The 25% response rate to our survey is a limitation, but the rate is similarly low in previous studies targeting physicians [104]. The low response rate may, in part, be attributed to the common challenge related to surveys distributed via email, where not all messages may have been successfully delivered, or where email addresses could have changed. Our sample included the experiences of almost every fourth Finnish physician and is estimated to be representative, although older physicians, specialists, and those working in hospitals may have been slightly overrepresented [57, 105]. The generalizability of our results might be less robust when considering younger physicians, non-specialists, and those working in public health centers in Finland. Caution must be taken with regard to the generalizability of the results to other countries with different health systems. As digitalization has accelerated worldwide [50], the means to prevent possible adverse effects on physicians’ well-being at work should also be considered in other countries.

Conclusions

Physicians may experience job strain when the amount of digital work is significant, and the changes in work do not align with the goals of healthcare digitalization or streamline tasks. The goals of future digitalization should better consider the physician’s routine work, and not only focus on the health system perspective. Physicians’ perceptions of goals not being realized and greater job strain may be related to the use of HISs that disrupt clinical encounters, reminders embedded in HISs that do not support decision-making, and insufficient competence in teleconsultations.
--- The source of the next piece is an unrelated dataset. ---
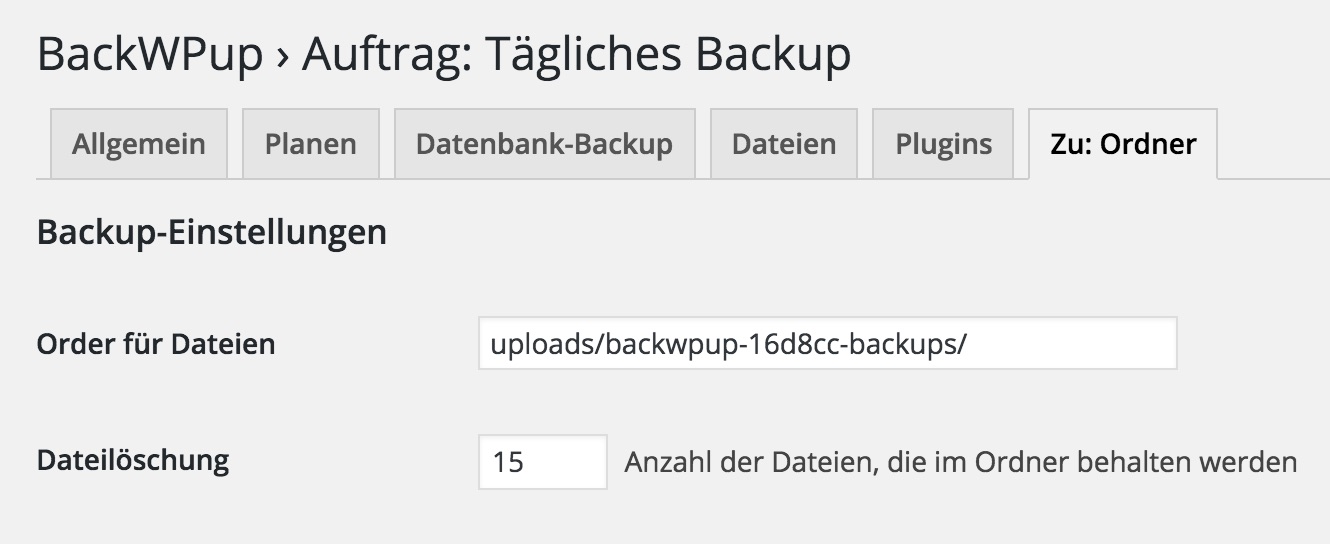
Task: Click the 'Dateilöschung' label
Action: pos(133,461)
Nevertheless, our results suggest that a portion of physicians was satisfied with the changes due to digitalization, which may have alleviated their job strain. This emphasizes how important it is to foster physicians’ positive perceptions of digitalization through training and improving DHTs. Teleconsultation training focusing on time management could promote the well-being of early-career physicians in particular. Patients adopting a more active role and changes in interprofessional collaboration with digitalization may have increased physicians’ workloads, which should be recognized in work planning. We recommend investing in physicians’ well-being in digital work to ensure the success of digitalization and the retention of competent and committed physicians.